The sequel CHILDREN OF THE DAMNED followed in 1963. It's a poor follow-up that tries to blend 1960's kitchen sink drama with a new generation of alien children, but fails to advance any of the ideas from the original and produces few new ideas of its own. Moving the location from the countryside to a London school for the gifted, professor Dr. David Neville (Alan Badel) assembles high I.Q. moppets from around the world for an intellectual experiment that goes horribly awry. The sequel has its merits but it lacks the visceral and unsettling terror associated with the original. It's nice to see Alan Badel and Ian Hendry in starring roles, but this is not a highpoint of either of their careers. Unlike VILLAGE OF THE DAMNED, which draws the viewer in virtually from the opening scene, CHILDREN OF THE DAMNED is tedious, unoriginal, and ultimately boring. The sequel finds six children who appear normal in all respects are actually radically evolved superior human beings with acute psychic powers. When a psychologist attempts to find out where they came from, they escape and hide in a church as the inferior human race revolts against them. CHILDREN OF THE DAMNED is morally and politically ambitious, exploring the notion that humans are perhaps far worse than the cuckoos in their midst. Unfortunately it's also very dull, with no real involvement or forward momentum, and it exists in a vacuum--the events in the first film are never even acknowledged. While the sequel suffers in comparison to the original it's still worth seeing.

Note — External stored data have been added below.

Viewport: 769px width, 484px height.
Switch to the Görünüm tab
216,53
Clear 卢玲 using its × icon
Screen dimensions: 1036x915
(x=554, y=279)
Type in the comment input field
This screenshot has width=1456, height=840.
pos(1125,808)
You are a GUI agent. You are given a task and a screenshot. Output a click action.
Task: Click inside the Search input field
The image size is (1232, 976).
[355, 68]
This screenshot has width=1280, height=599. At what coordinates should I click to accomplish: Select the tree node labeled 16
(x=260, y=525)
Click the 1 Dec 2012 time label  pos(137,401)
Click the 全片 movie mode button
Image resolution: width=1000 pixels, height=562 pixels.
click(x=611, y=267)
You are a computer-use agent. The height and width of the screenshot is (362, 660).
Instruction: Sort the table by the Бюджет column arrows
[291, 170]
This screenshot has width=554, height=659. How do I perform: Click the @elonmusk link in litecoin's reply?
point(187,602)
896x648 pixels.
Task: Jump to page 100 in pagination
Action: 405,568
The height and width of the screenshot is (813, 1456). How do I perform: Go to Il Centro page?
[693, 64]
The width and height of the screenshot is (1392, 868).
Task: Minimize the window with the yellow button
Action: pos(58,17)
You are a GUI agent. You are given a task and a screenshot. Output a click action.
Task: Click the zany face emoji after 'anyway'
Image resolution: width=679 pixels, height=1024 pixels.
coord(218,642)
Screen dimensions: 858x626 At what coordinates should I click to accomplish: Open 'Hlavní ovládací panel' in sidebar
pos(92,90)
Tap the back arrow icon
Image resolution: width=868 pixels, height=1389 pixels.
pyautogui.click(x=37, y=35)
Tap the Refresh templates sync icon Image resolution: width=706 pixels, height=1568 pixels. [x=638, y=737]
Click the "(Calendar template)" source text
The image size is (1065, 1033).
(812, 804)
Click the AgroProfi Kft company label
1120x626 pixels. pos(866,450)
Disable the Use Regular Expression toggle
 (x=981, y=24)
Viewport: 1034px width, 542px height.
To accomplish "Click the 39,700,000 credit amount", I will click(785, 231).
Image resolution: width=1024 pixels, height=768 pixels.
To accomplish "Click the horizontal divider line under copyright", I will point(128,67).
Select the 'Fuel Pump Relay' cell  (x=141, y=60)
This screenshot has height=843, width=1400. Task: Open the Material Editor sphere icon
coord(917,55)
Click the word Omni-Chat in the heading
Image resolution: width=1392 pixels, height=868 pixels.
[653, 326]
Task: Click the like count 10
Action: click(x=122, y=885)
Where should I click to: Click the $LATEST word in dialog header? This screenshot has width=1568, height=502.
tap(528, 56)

John Carpenter's 1995 remake of VILLAGE OF THE DAMNED is lifeless, predictable and hardly worth watching. Christopher Reeve, Kirstie Alley and Mark Hamill are good actors, but are disappointing in this film. It's more explicit and violent than the original, but the children are laughable and the movie lacks atmosphere and a sense of horror, despite depictions of a man falling asleep on a barbecue grill and a woman eviscerating herself with a scalpel while under the children's psychic control. The children are much more alien than in the original film and become more alien in appearance as they use their powers at greater intensity. Also, a conspiracy theory permeates the plot. It is implied that the American government is willing to allow the children to grow to adulthood regardless of how many murders the children commit. However, one character states that the other colonies of children have been destroyed and that Midwich is scheduled to be next, which implies that the government is not willing to allow the children to grow up.

A double-feature DVD from Warner Home Video is available with VILLAGE OF THE DAMNED and CHILDREN OF THE DAMNED. It offers anamorphic widescreen versions of both films, and each film also includes its original theatrical trailer and a feature commentary. Video quality is remarkably clean, with a very solid and beautifully rendered gray scale, deep blacks and excellent contrast levels. Fine details are fully realized. There is a total lack of edge effects and other digital anomalies for an exceptionally smooth visual presentation. The audio is mono but with a considerable punch to it. For VILLAGE OF THE DAMNED there is a thoughtful and thorough audio commentary by author Steve Haberman. For CHILDREN OF THE DAMNED we get a fairly thorough commentary by the sequel's screenwriter John Briley.